Compiler-Aware NAS
Description
Spiking Neural Networks (SNNs) are bio-inspired neural networks that promise to be more energy-efficient compared to traditional ANNs, though often inferior in task performance. While Neural Architecture Search (NAS) automatically optimizes SNN topology for accuracy, deploying these models efficiently in resourceconstrained environments requires integrating hardware considerations. Previous Hardware-Aware NAS primarily focused on area, power or storage, however, metrics critical for compiler mapping and execution efficiency (e.g., data reuse, memory tiling) are frequently overlooked. This thesis aims to address this gap by integrating compiler-estimated metrics (e.g. derived from simulation) directly into the SNN-NAS objective function to guide the design toward optimal deployability. Different focus can be set.
Requirements
- Good Knowledge of Python and ML-Frameworks (PyTorch, Optuna)

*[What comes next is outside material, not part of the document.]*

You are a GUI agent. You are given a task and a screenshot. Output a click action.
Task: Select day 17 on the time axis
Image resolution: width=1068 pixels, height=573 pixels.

- Good Knowledge of Neural Networks
References
- Rathi et al._ „Exploring Neuromorphic Computing Based on Spiking Neural Networks: Algorithms to Hardware“
- Song et al. „Compiling Spiking Neural Networks to Neuromorphic Hardware“
- Kartashov et al. "SpikeFit: Towards Optimal Deployment of Spiking Networks on Neuromorphic Hardware"
- Svoboda & Adegbija "Spiking Neural Network Architecture Search: A Survey"
- Na et al. "AutoSNN: Towards Energy-Efficient Spiking Neural Networks"
- Boyle et al. "SANA-FE: Simulating Advanced Neuromorphic Architectures for Fast Exploration".